- PASSAGE PROVIDED:
• • •

To substantiate the quality of the mBOs generated with the improved protocol, we performed bulk transcriptomic analyses on mBOs derived from WT E14TG2α mESCs, analyzing them at different time points during development. Analysis of differentially expressed genes (DEGs) identified 3,083 genes that were significantly upregulated from day 3 to day 14 (padj <0.01; log2FC > 1), while 914 genes were downregulated (padj <0.01; log2FC < −1). Functional annotation analysis of the upregulated DEGs confirmed that our culture conditions induced transcriptional programs related to neurogenesis, highlighting Gene Ontology (GO) terms related to nervous system development, axon guidance, neuron fate specification, and forebrain neuron differentiation (Figure 1C). The transcriptomic data also showed progressive upregulation of pan neuronal markers such as Map2, NeuN, Ncam1 and Dcx, as well as genes related to axon guidance (Dpysl4 and Dpysl5, Robo2) and neurite outgrowth (Ncan) during the process of mBO formation (Figure 1D; Supplementary Table S2). Upregulation of some of these DEGs associated with neuronal identity was further validated by qRT-PCR (Supplementary Figure S2). This upregulation was particularly striking in genes related to the organization of the cortical plate, such as Foxg1 and Lhx2, whereas markers of the caudal brain (Gbx2 and Lmx1a) or cerebellum (Pcp2) remained low (Figure 1E). Concomitantly, pluripotency genes such as Pou5f1, Zscan10 or Lin28A were downregulated from day 3 to day 14 (Figures 1D, E; Supplementary Figure S2; Supplementary Table S2), together with genes associated with cell cycle progression and DNA synthesis, indicating a decrease in stem and proliferative cells. Some of the most prominent signaling pathways involved in neural induction and development include Notch, Sonic Hedgehog and Wnt (Manzari-Tavakoli et al., 2022). As expected, these signaling pathways were activated during the differentiation process and generation of mBOs, as shown by the upregulation of genes directly involved in signal transduction (Shh and Notch1), as well as some of their target genes (Emx2, Ascl1 or Neurogenin), involved in neural development (Figures 1C–E).
Altogether, this confirmed that our optimized protocol promoted neural development and differentiation, leading to the generation and organization of mature cortical neurons from mPSCs. Therefore, we have fine-tuned and improved a protocol to generate mBOs by implementing changes in the initial cell number and the cocktail of factors used to induce neural commitment. This resulted in a rapid, affordable and highly reproducible protocol for the generation of mBOs from both induced and embryonic mPSCs.

• • •

- DATA UNDER STUDY:
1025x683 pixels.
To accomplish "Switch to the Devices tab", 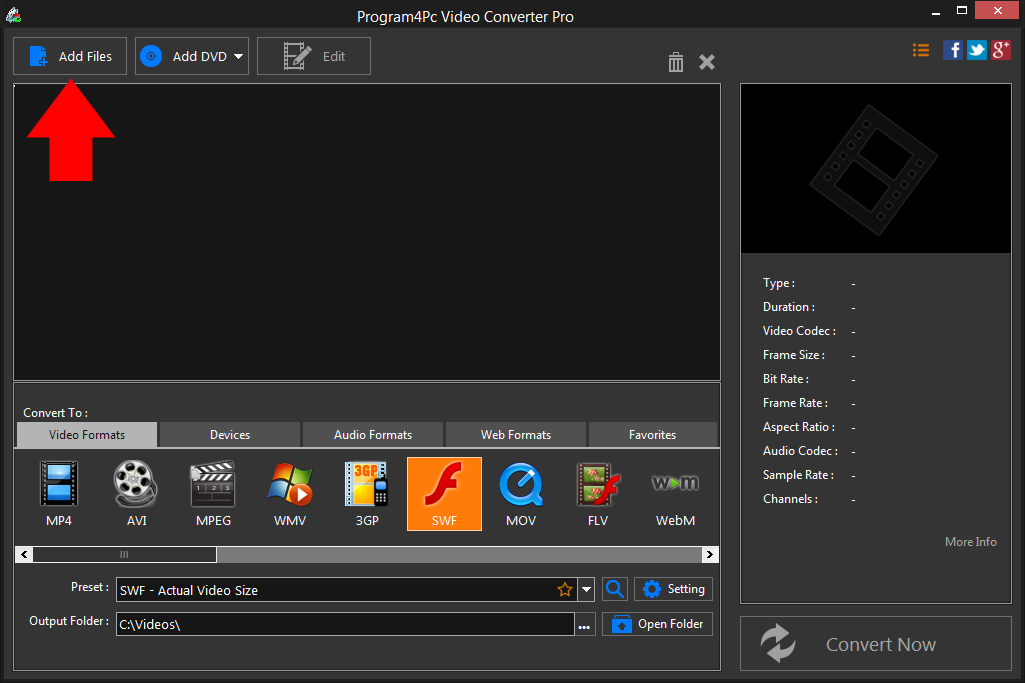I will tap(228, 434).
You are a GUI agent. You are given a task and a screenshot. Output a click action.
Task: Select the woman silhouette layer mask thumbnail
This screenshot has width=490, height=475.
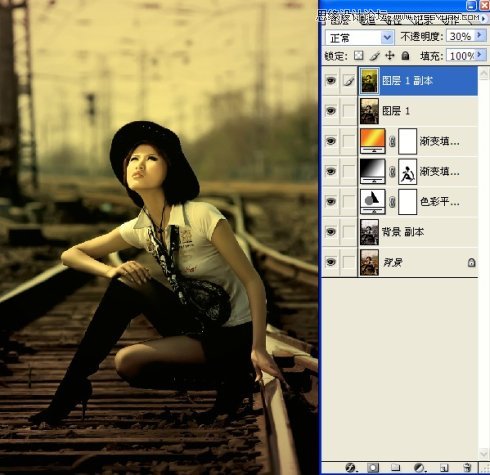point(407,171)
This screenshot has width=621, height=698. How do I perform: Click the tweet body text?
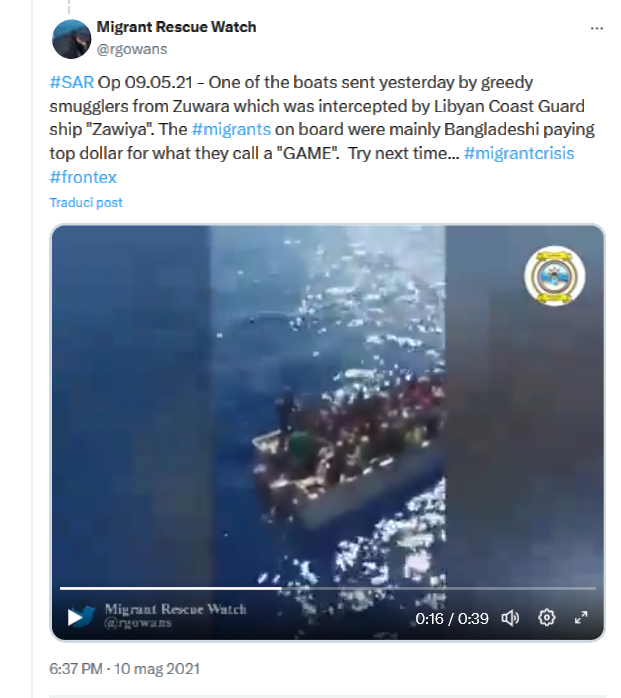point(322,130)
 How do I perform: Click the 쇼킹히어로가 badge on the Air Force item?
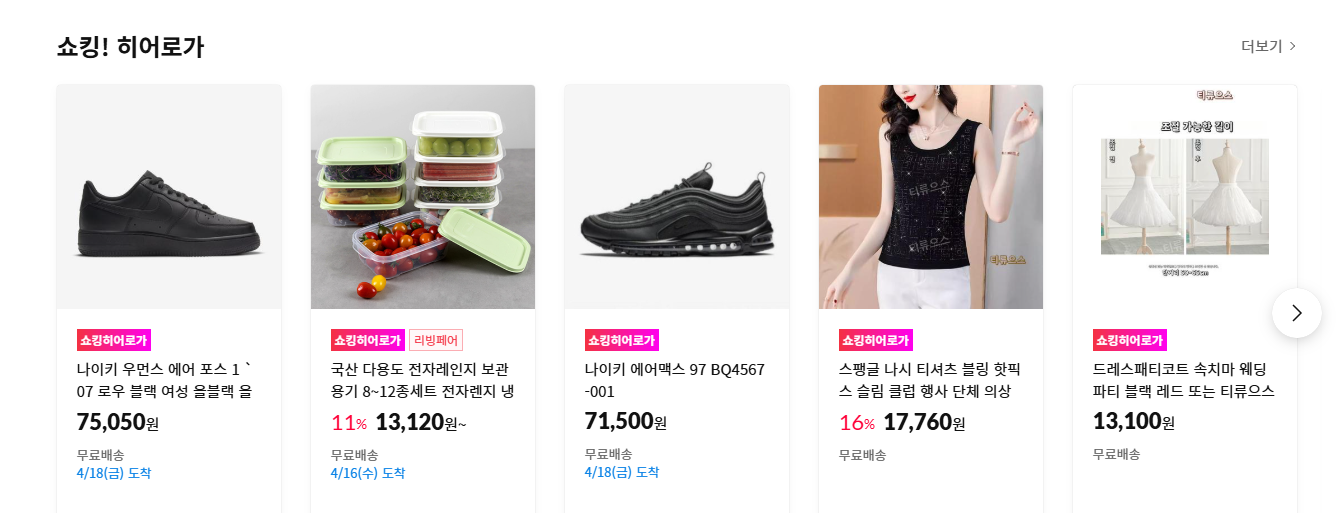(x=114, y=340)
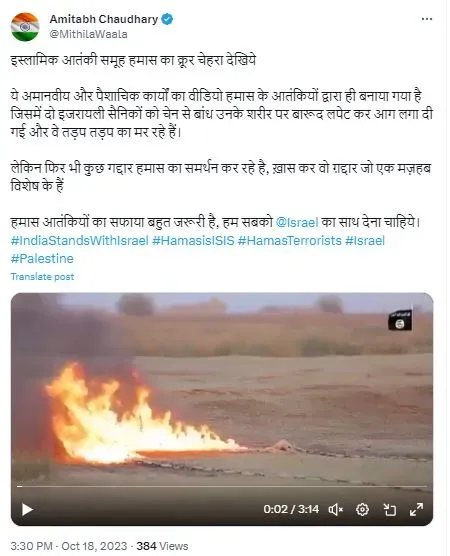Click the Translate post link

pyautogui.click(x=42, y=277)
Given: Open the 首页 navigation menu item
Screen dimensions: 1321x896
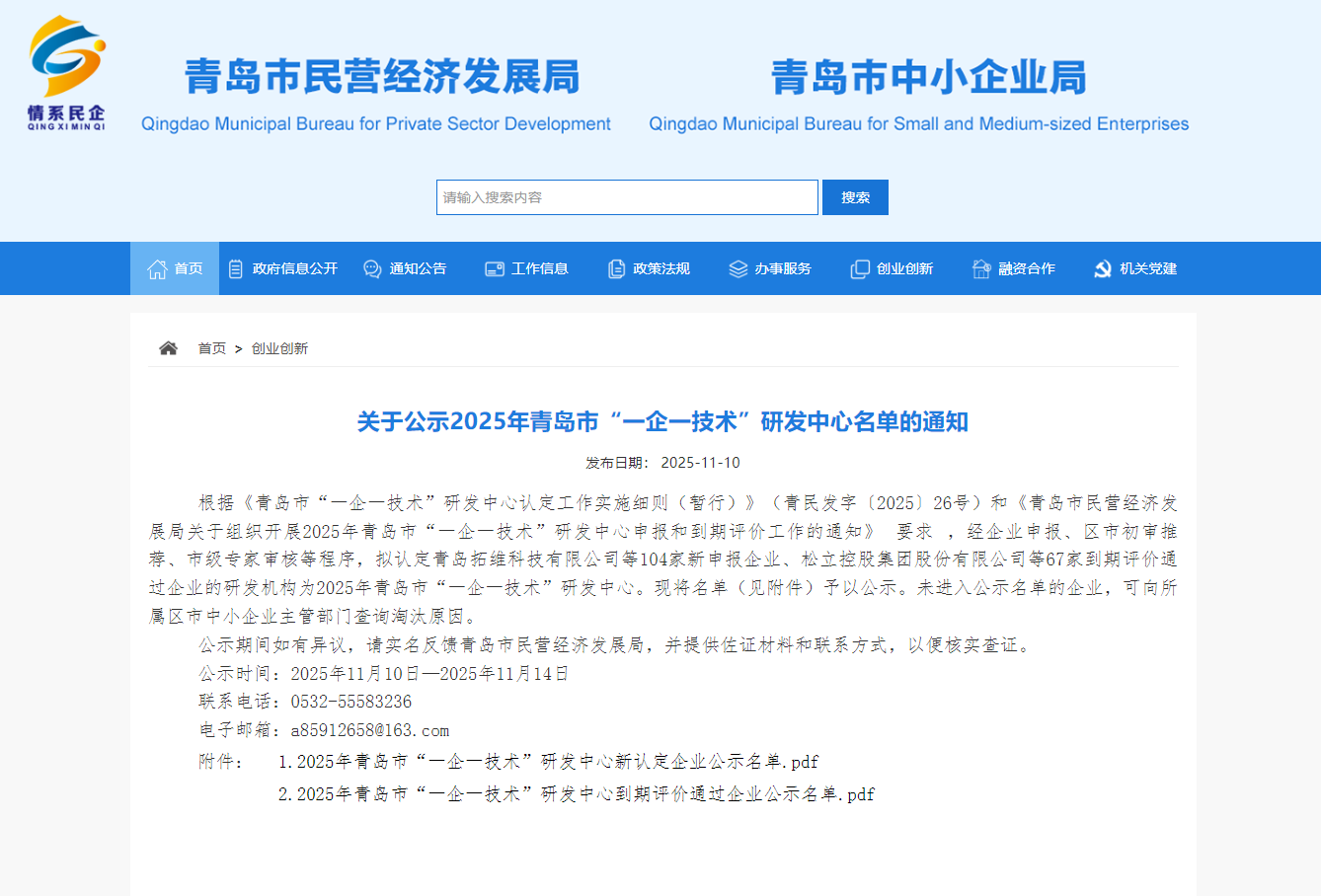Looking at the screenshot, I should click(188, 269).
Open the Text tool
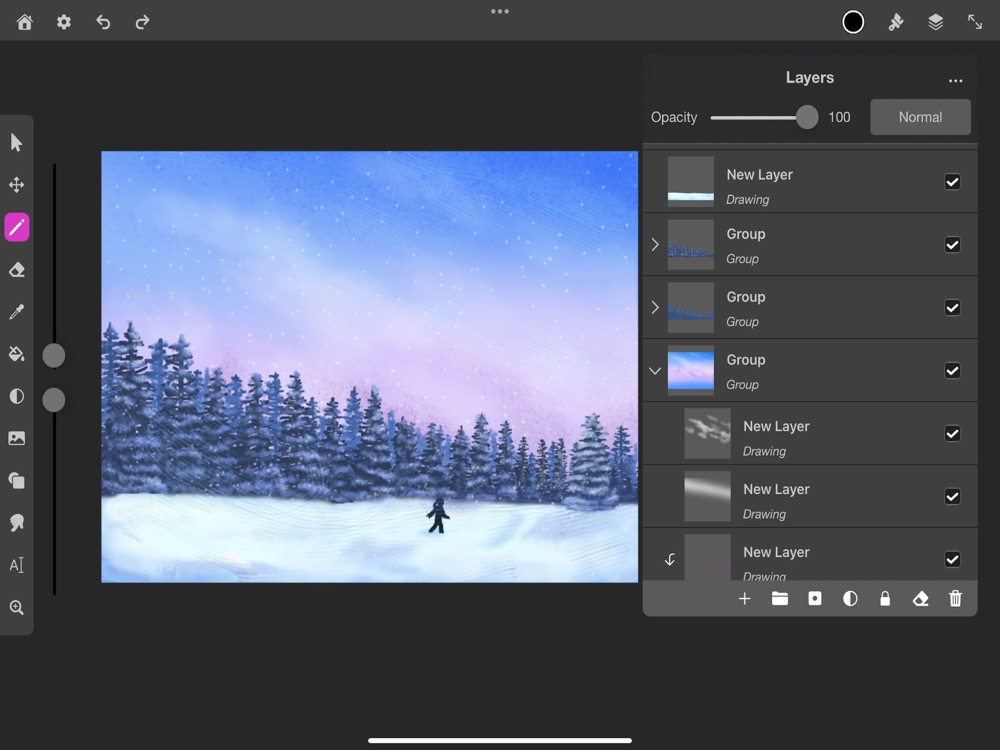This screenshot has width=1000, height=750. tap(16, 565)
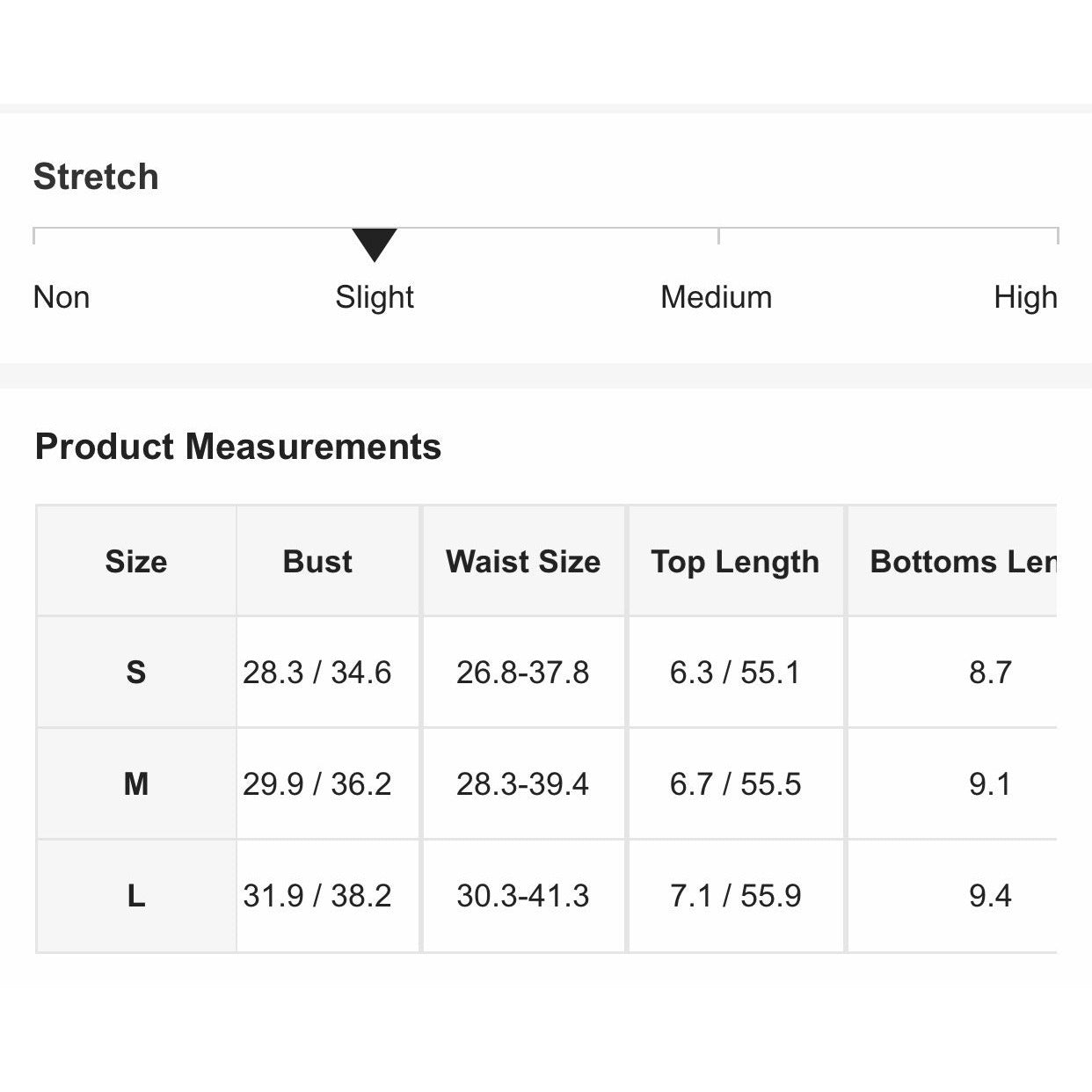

• • •

- EXERCISE BRIEF:
Transcribe from the organoid passage the part that opens with the words "Altogether, this confirmed" and closes with "and embryonic mPSCs.". The records have no connection to the organoid passage.

- OUTPUT OF THE EXERCISE:
Altogether, this confirmed that our optimized protocol promoted neural development and differentiation, leading to the generation and organization of mature cortical neurons from mPSCs. Therefore, we have fine-tuned and improved a protocol to generate mBOs by implementing changes in the initial cell number and the cocktail of factors used to induce neural commitment. This resulted in a rapid, affordable and highly reproducible protocol for the generation of mBOs from both induced and embryonic mPSCs.